As shown by Burgess et al.31, such partial overlap might cause a limited amount of bias in weak instrument settings (Supplementary Data 13), often defined as an F-statistic below 10. It is therefore important to emphasise the instruments were sourced from a large number of subjects, based on a minimal F-statistic of 15. The comparability between MR effects in European ancestries and CETP inhibitor trials suggests that the impact of any potential weak-instrument bias was minimal. Furthermore, we have replicated the majority of our results using an European centric GWAS on plasma CETP concentration, which did not overlap with the outcome GWAS. The very limited difference in magnitude between MR estimates for East Asian and European participants also provides indirect validation of the East Asian results, confirming that these results are unlikely to be biased away from a null-effect due to weak-instrument related bias or the partial sample overlap.

In conclusion, lower CETP levels had a consistent protective effect against coronary heart disease, angina, heart failure and intracerebral haemorrhage across both European and East Asian populations. Therefore, sufficiently potent on-target inhibition of CETP is anticipated to prevent cardiovascular disease in both populations.

Methods

Data sources

Genetic association data on plasma LDL-C, HDL-C and TG concentrations were extracted from GLGC, which released aggregated data (i.e. point estimates and standard errors) for 146,492 East Asian participants and 1,320,016 European participants. Here we used the aggregate results excluding UKB participants. We wish to confirm that participant data have been obtained according to the terms and conditions of the databases where these data have been sourced.

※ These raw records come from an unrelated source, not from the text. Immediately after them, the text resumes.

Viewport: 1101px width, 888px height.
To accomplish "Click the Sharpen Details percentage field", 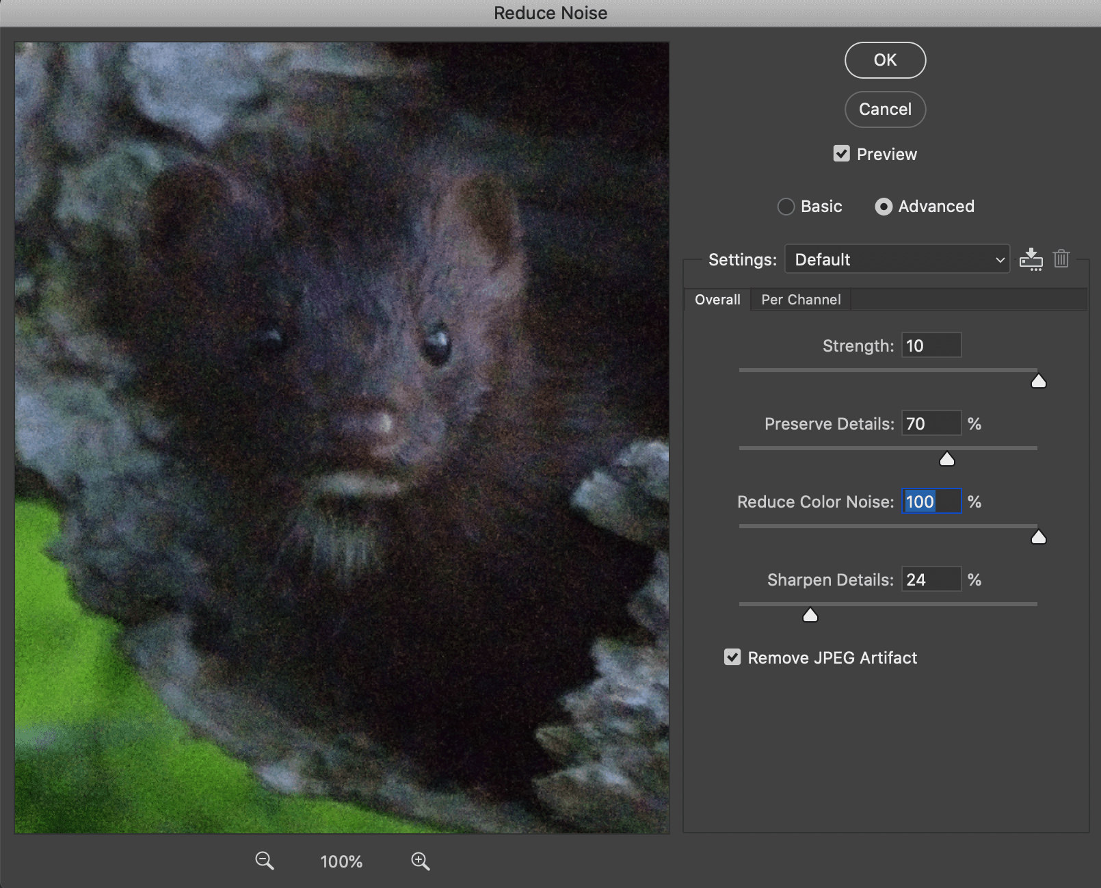I will [931, 579].
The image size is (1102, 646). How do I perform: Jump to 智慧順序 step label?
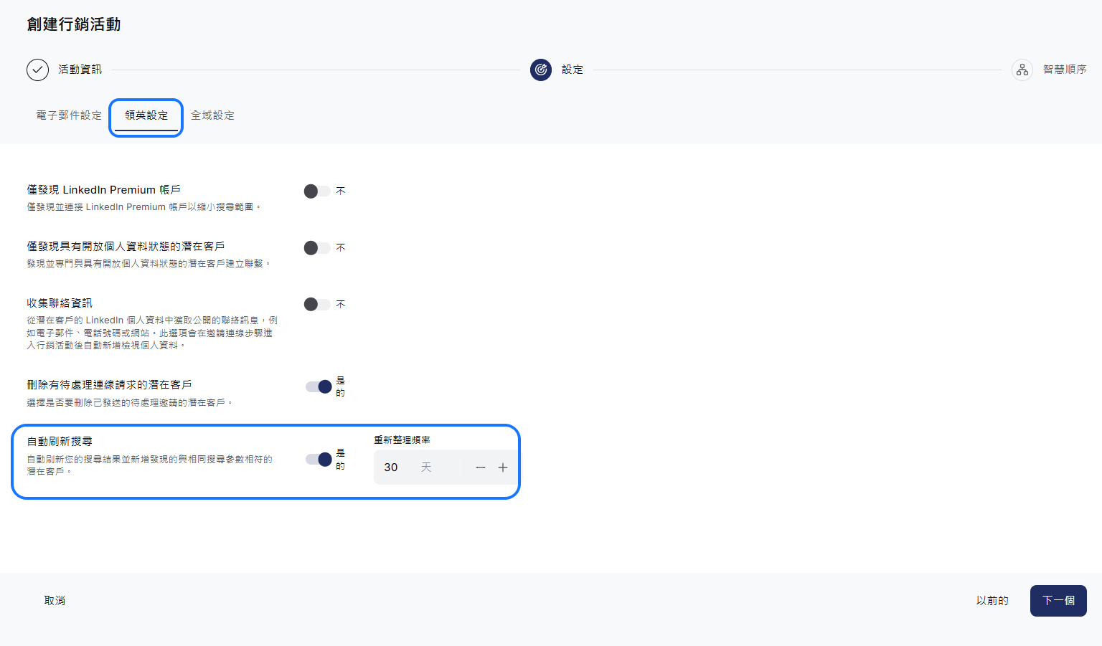(1065, 70)
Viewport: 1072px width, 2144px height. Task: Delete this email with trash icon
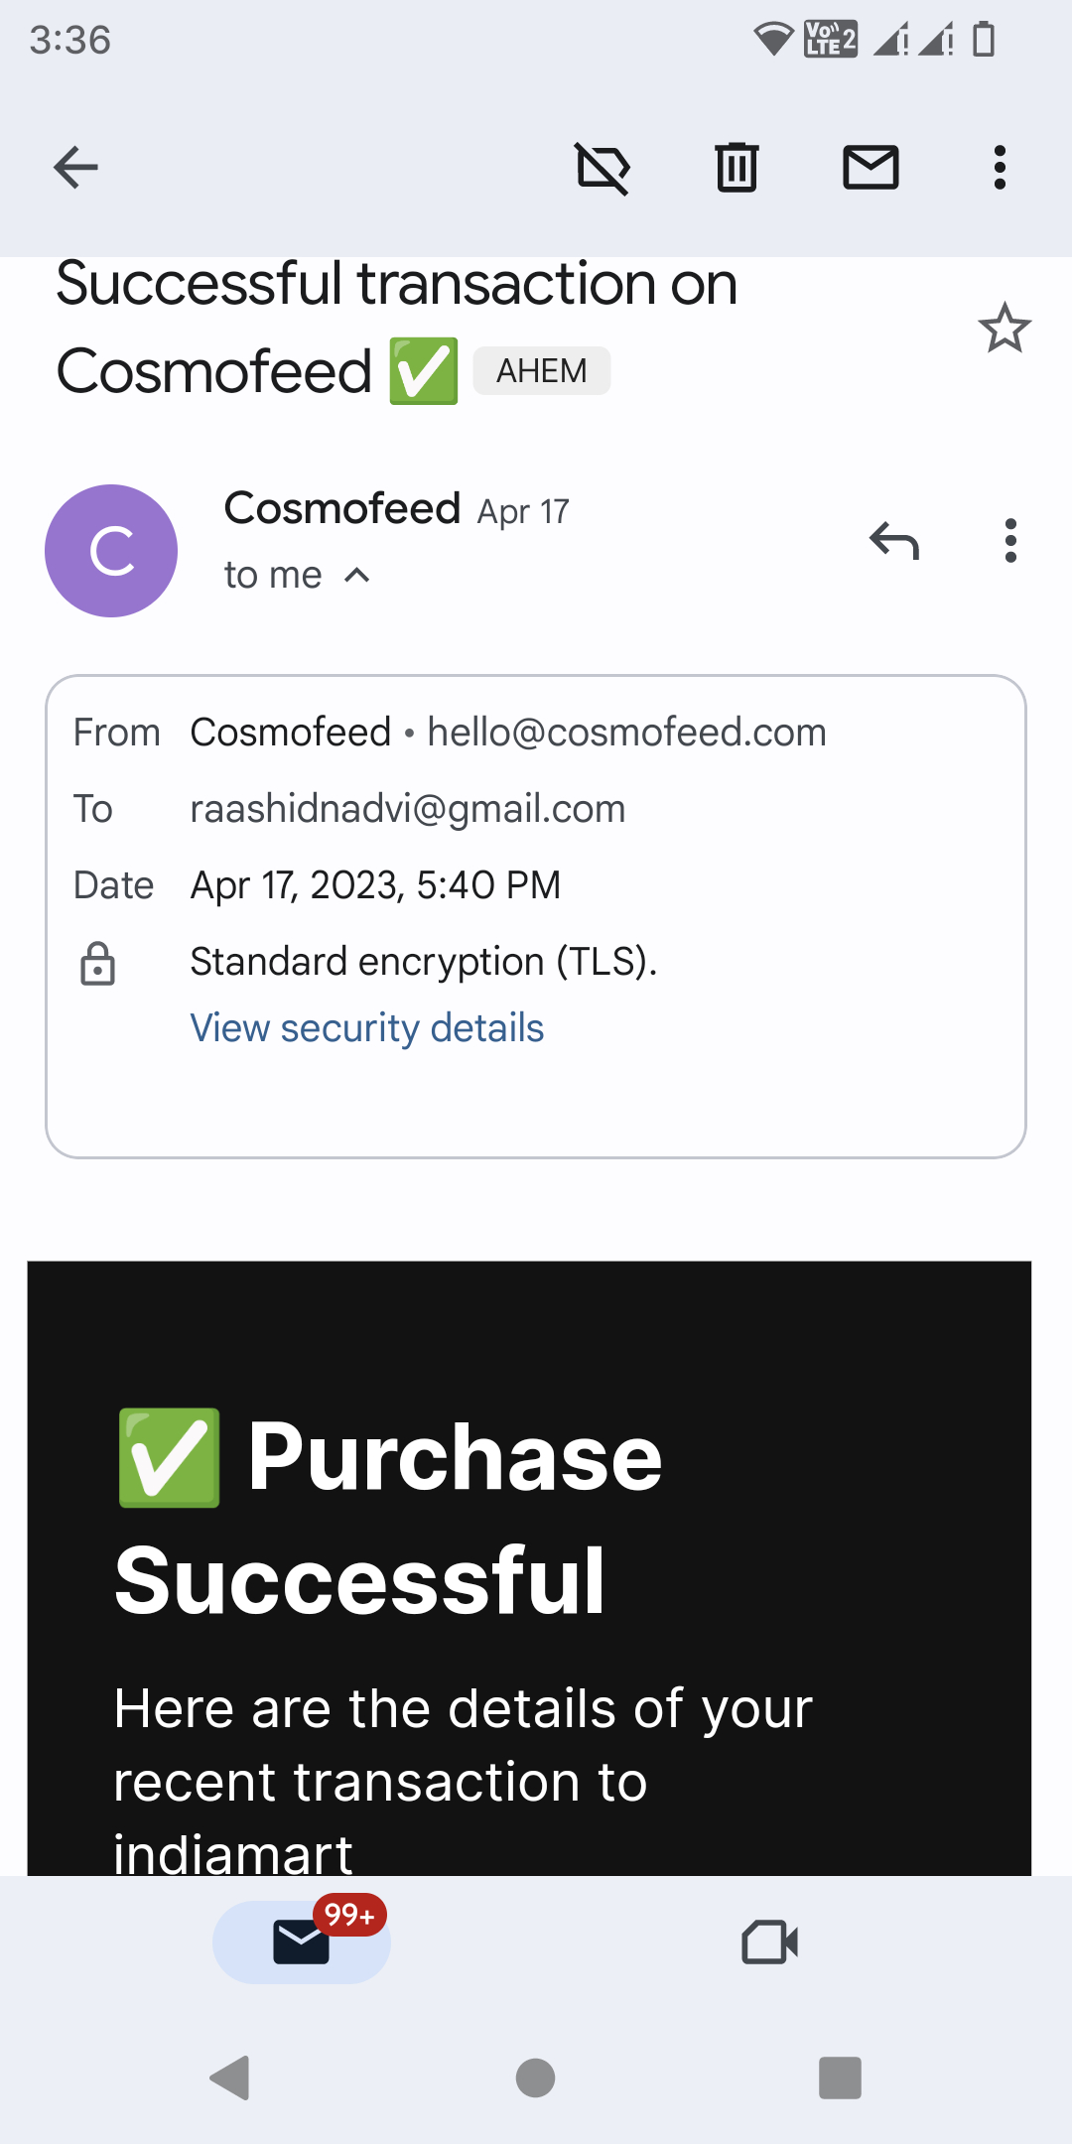pyautogui.click(x=737, y=167)
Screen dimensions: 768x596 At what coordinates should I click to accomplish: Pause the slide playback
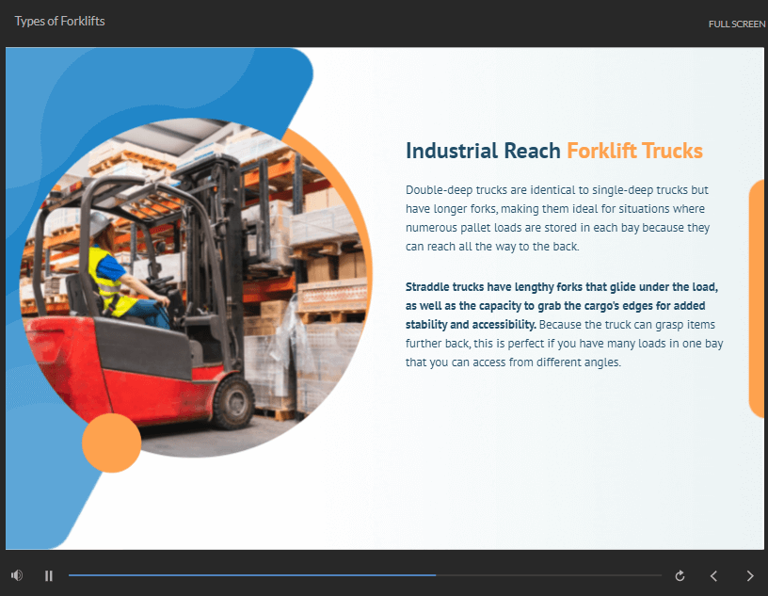coord(49,575)
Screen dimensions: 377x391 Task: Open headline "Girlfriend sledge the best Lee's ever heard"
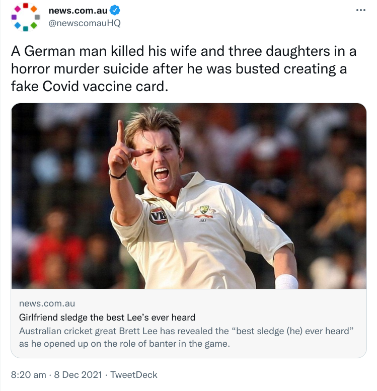pyautogui.click(x=107, y=318)
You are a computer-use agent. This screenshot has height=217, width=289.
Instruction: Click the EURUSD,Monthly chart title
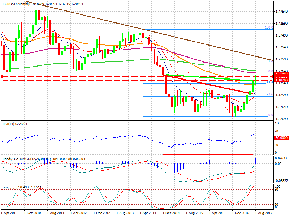click(15, 3)
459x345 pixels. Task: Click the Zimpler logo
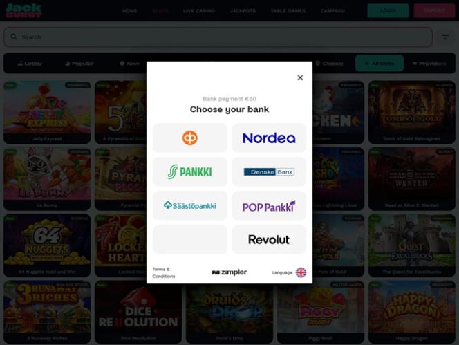pos(229,272)
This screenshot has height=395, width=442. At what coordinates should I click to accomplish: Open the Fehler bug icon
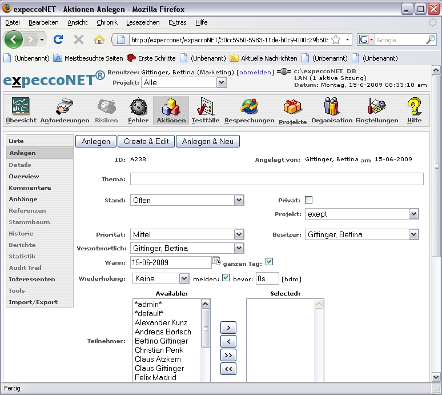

The current study considered cardiometabolic traits with sufficiently large sample-sized GWAS in both ancestries (at least 2000 participants for quantitative traits, and at least 1000 cases for binary traits, Supplementary Data 67). When there were multiple eligible GWAS conducted on the same trait and ancestry group, the study with the largest sample size was included.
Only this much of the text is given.